Passage to read
_ _ _ _ _ _ _

Post by Trolldor » Wed Jul 21, 2010 5:14 pm

devogue wrote:
The Mad Hatter wrote:lol. "Redness" of red.
The redness of red isn't like trying to grasp infinity, it's like trying to translate the light spectrum in to information.
Yes, but the information is interpreted by our brains as "red". Why is red "red" - where does that actual colour that we so take for granted come from? I know this is a bit silly, but please indulge me for a second and imagine our brains had interpreted the different wavelengths of light as patterns, so "red" would be monochrome clusters of hexagons, "green" would be monochrome clusters of triangles and so on. In such a scenario the concept of red as a "colour" would be just completely inexplicable because our minds would be completely unable to grasp the concept of colour.

Explain the colour red to me. Explain the mind's interpretation of that particular wavelength of light. Explain the properties of "red".

_ _ _ _ _ _ _

Material supplied
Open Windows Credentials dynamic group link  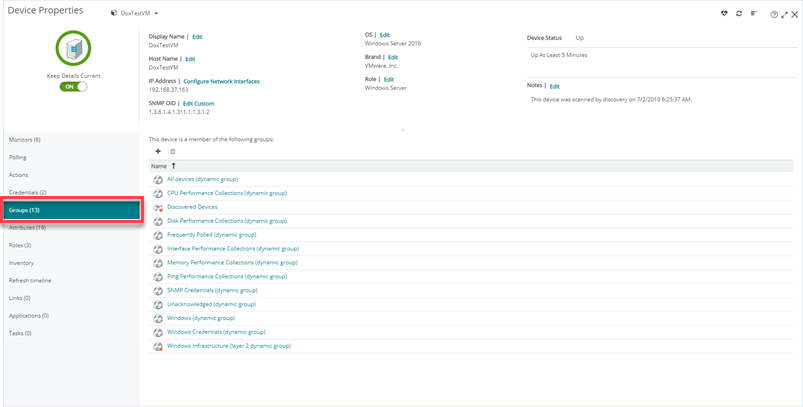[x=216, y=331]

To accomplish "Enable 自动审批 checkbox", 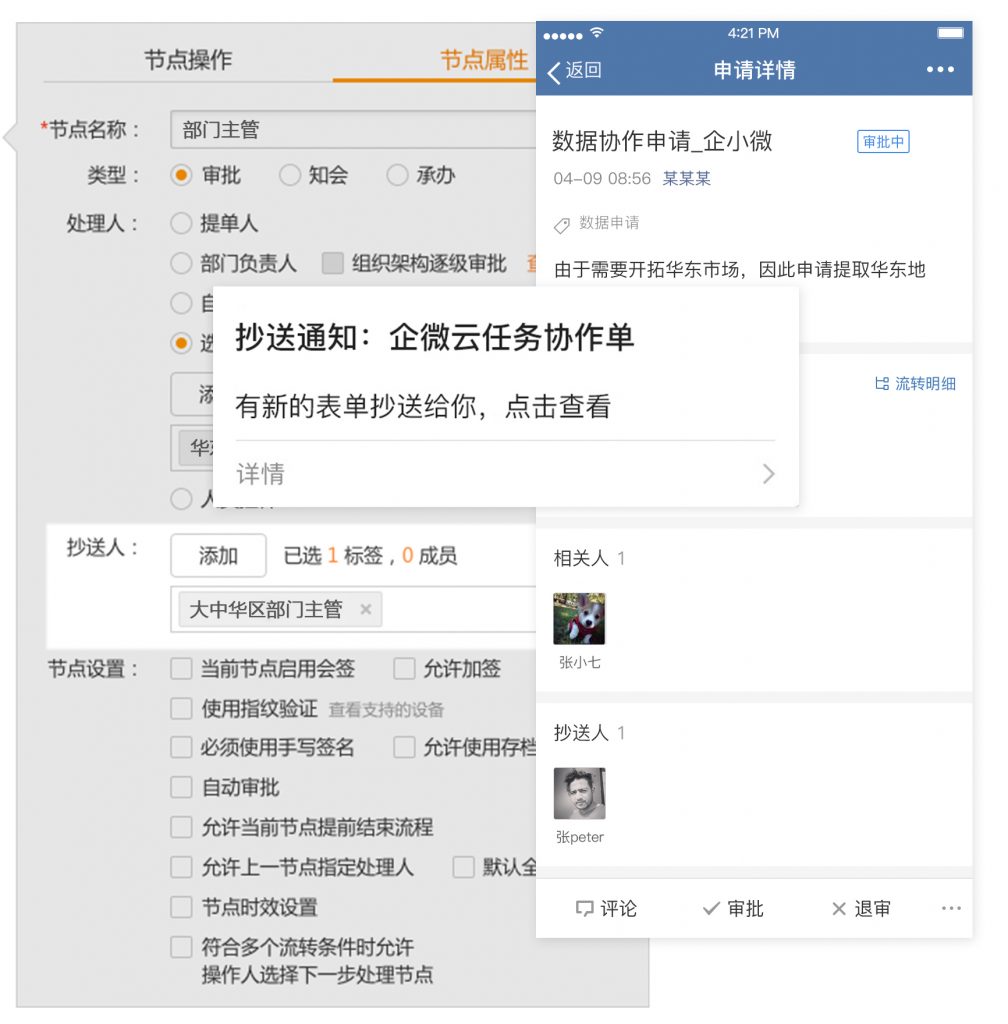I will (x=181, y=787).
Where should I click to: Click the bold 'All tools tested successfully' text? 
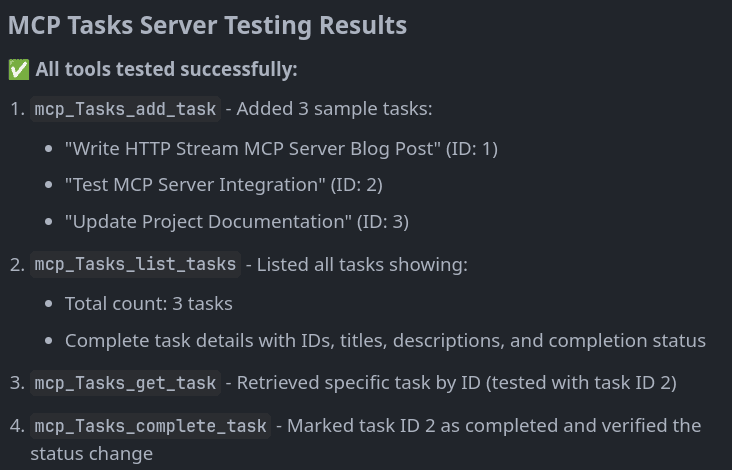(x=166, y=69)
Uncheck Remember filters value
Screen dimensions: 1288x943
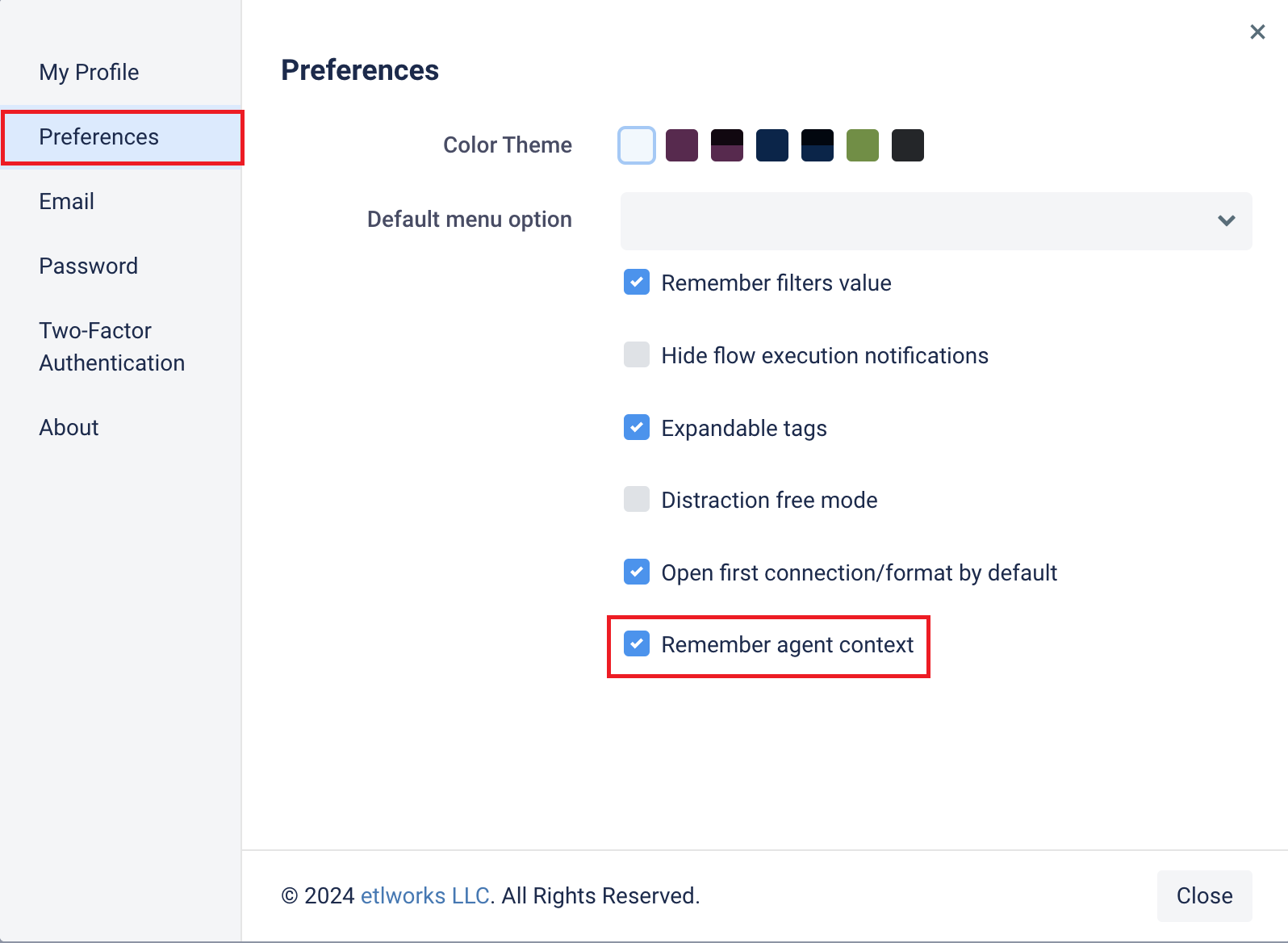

_ _ _ _ _ _ _

Activity 1
Could you set down the passage of the forum post about the redness of red between "Post by Trolldor" and "in to information.", inclusive?
Activity 2
How would the forum post about the redness of red go on? Supply its next part, starting after its final sentence.

Your response 1
Post by Trolldor » Wed Jul 21, 2010 5:14 pm

devogue wrote:
The Mad Hatter wrote:lol. "Redness" of red.
The redness of red isn't like trying to grasp infinity, it's like trying to translate the light spectrum in to information.

Your response 2
The actual "colour" comes from how the light reacts with our cells. 'red' is still red, even the red as we see it exists when we're not there. Nothing is dependant on our consciousness observing it. We merely have the tools to look at red in a particular manner.
Bats "see" in sound, does that mean that their sound is different to our sound? No, that's utter fucking nonsense. It's precisely the same sound viewed in a different way. Our 'view' of red, is a view of one characteristic, it isn't something created by us.
"The fact is that far more crime and child abuse has been committed by zealots in the name of God, Jesus and Mohammed than has ever been committed in the name of Satan. Many people don't like that statement but few can argue with it."